What you will do:
Task for the records below: copy exactly, and only, the line containing "You are a computer-use" and every line after it to the end, with pictures left out.

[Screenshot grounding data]
((
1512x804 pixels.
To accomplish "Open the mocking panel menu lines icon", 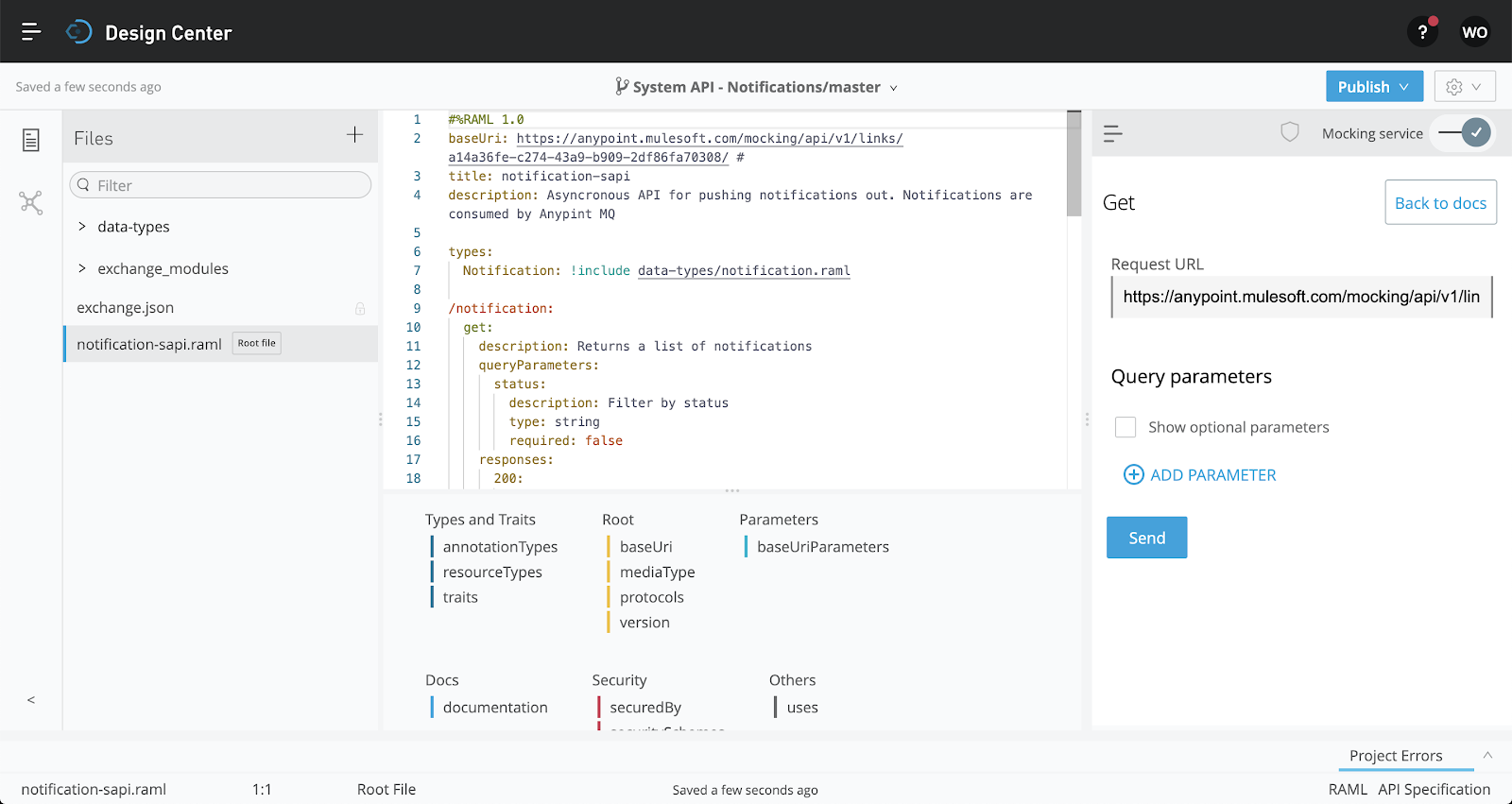I will (1113, 134).
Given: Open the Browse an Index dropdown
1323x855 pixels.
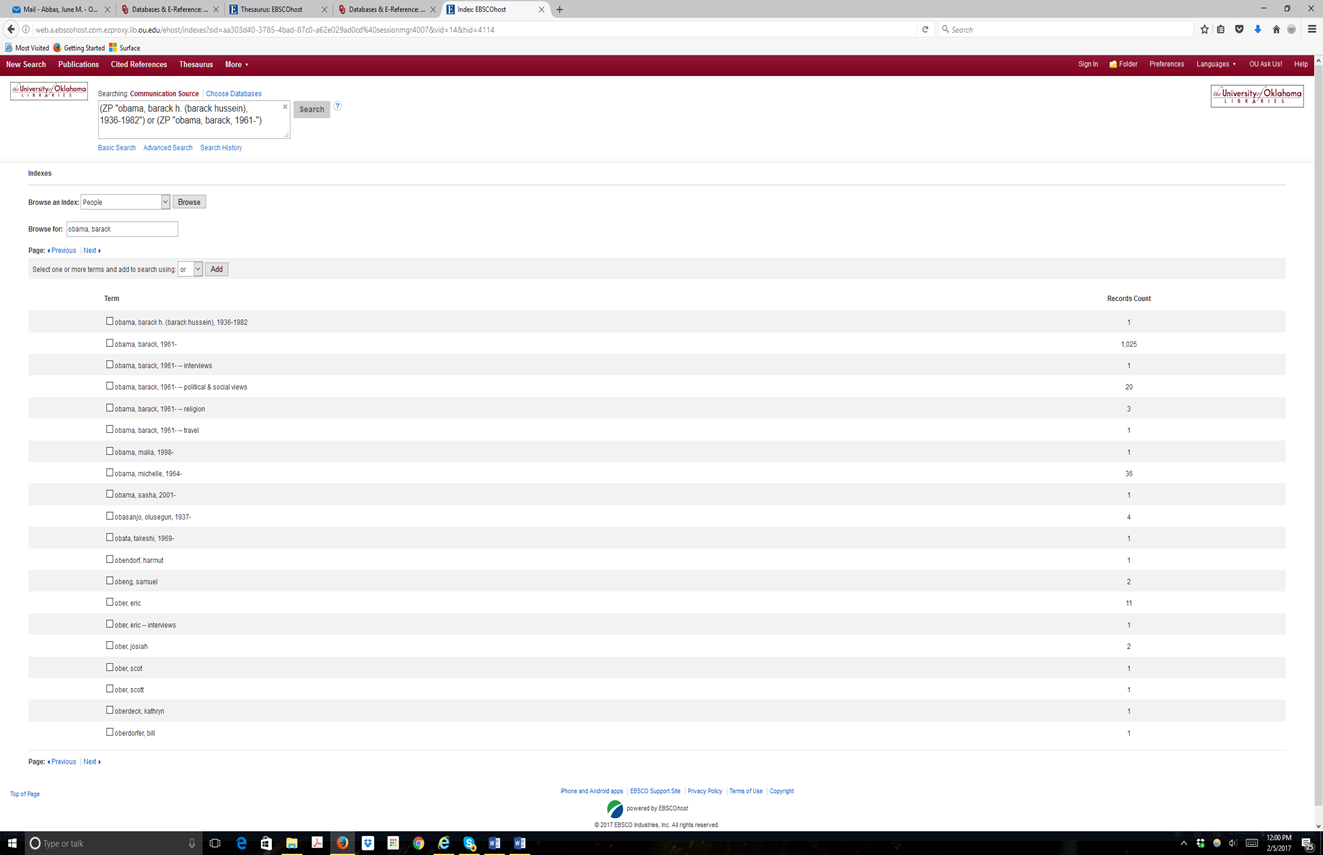Looking at the screenshot, I should [125, 202].
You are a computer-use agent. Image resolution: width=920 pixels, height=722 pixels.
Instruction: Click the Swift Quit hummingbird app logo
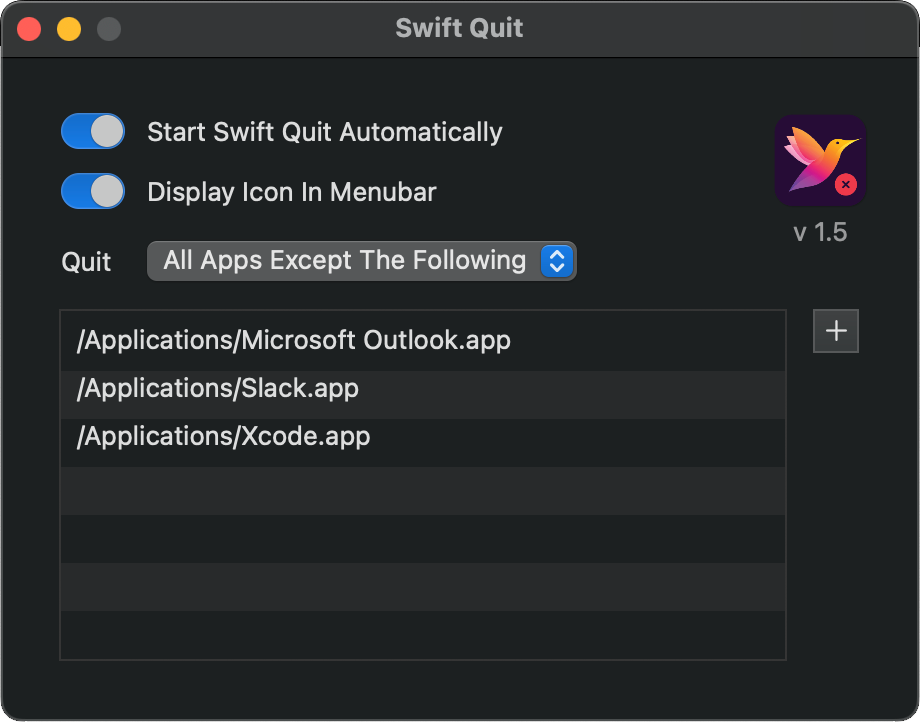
))
Written solution:
You are a computer-use agent. Image resolution: width=920 pixels, height=722 pixels.
Instruction: Click the Swift Quit hummingbird app logo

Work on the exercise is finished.